OK. When the table is big, it seems to have about 325,000
records, most of which have one back version, altogether
using 4,891 pages. OK, that works out to about 61 bytes
per record, assuming a 4K page size.

It is odd that the record length is reported as 0.03 and
the version length as 21.45. In theory, the version is
never longer than the record. Hmmm.... OK, I've got it.
The primary record version is just a deleted stub. Right.
Store 325,287 records then delete 324,898 of them.

That works pretty well with the estimate of 61 bytes -
22 bytes of data, 17 bytes of record header plus page
index, and another 17 bytes for the deleted stub is 56
and there's probably 3 bytes per record of page header
and unusable bytes of space.

When the table has "settled", it has 481 records and uses
21 pages. That's seems pretty good.

> Of course, since the data pages are never released, the database file
> size grows.

Right, but if the same sort of operation occurs again, the space
that was released will be reused for the next 300,000 temporary
records. So there's a lot of initial growth as the database
stretches to fit the largest amount of data that will be stored,
then growth should be slow as space is freed and reused rather
than allocated new.
> My user says:
> All transactions that are actually changing data, do a commit and
> succeed. All hibernate operations are taking place within a database
> transaction. This transaction is always rolled back. These
> transactions will be across many tables, not just the 2 we are
> focusing on.

What's a hibernate operation? Maybe I'm having a bad day, but
that description doesn't make any sense to me at all. Leaving
aside the hibernation issue, it seems to say that all transactions
that change the database commit. From the stats, it appears that
one group of transactions store a lot of records.
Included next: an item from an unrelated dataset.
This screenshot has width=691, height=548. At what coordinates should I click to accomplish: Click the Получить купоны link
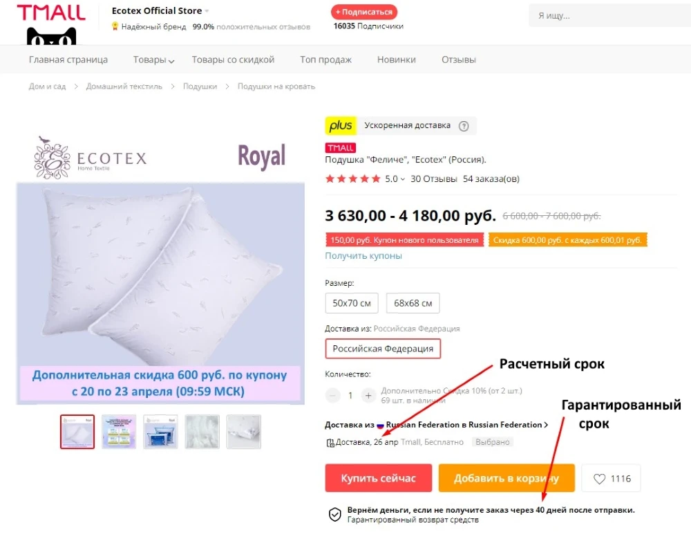tap(363, 256)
The database must
be large enough to hold all those records. Later another group of
transactions deletes all those records. That's OK. The database
has to grow by about 16 bytes per record to hold the deleted stubs.

If transactions were rolling back rather than deleting records -
so the inserts were never committed, you wouldn't see 325,000
records. And if the records were committed, they can't be rolled
back. My guess is that the rollback refers to a read-only
transaction and is not relevant here.

> So, now I am looking at the test case, to see if the rollback could be
> replaced with a delete operation instead. I think this would reduce
> the number of back versions created in this table.
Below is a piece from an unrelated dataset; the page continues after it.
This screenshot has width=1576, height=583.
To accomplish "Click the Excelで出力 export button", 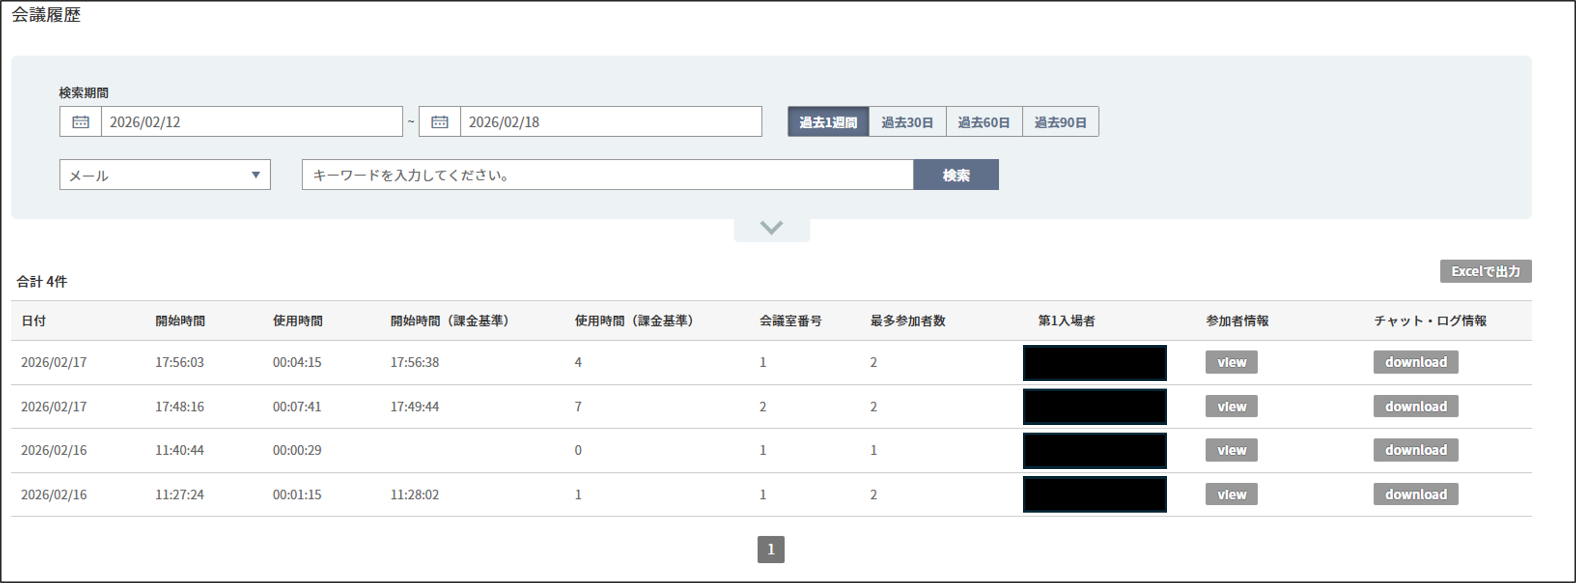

No. If records actually were being inserted and rolled back -
which some may be - they would be cleaned up automatically
during the rollback. Gstat might report their existence if
it ran after some inserts and before the rollback completed,
but it wouldn't report back versions at all, since back versions
are created only when a stored record is updated or deleted. An
insert and rollback won't create back versions.

So changing a rollback to an insert/delete actually increases the
number of back versions, even if it's all done in one transaction.
When a transaction inserts and deletes a record, the result is a
primary records that's a delete stub and a back version with the
original data. That may not be obvious, but verb rollback and
savepoints require that we keep a history of the changes made by
each transaction - not just the final result. In fact, in some
cases, subsequent updates do overwrite earlier updates, but the
case here is not one of them.

> Also, I'm not really clear as to how/when the back versions get
> purged, so I will do some more analysis there.

The answer to that is "it depends". In Vulcan and in Classic,
the garbage collection is done when another transaction attempts
to read a record that has unnecessary versions. In FB 1.x,
when a transaction notes the presence of unnecessary versions
it puts them on a list for the garbage collect thread to remove
at its leisure. In Firebird 2, if a transaction notices an
unnecessary record version sometimes it does the garbage collection
itself, and sometimes puts it on the garbage collect thread's
list - depending on the cost of doing the operation immediately.

My guess is that you should just tell your customer that the
database will grow quickly to hold the largest number of records
stored, then stop growing or grow very slowly.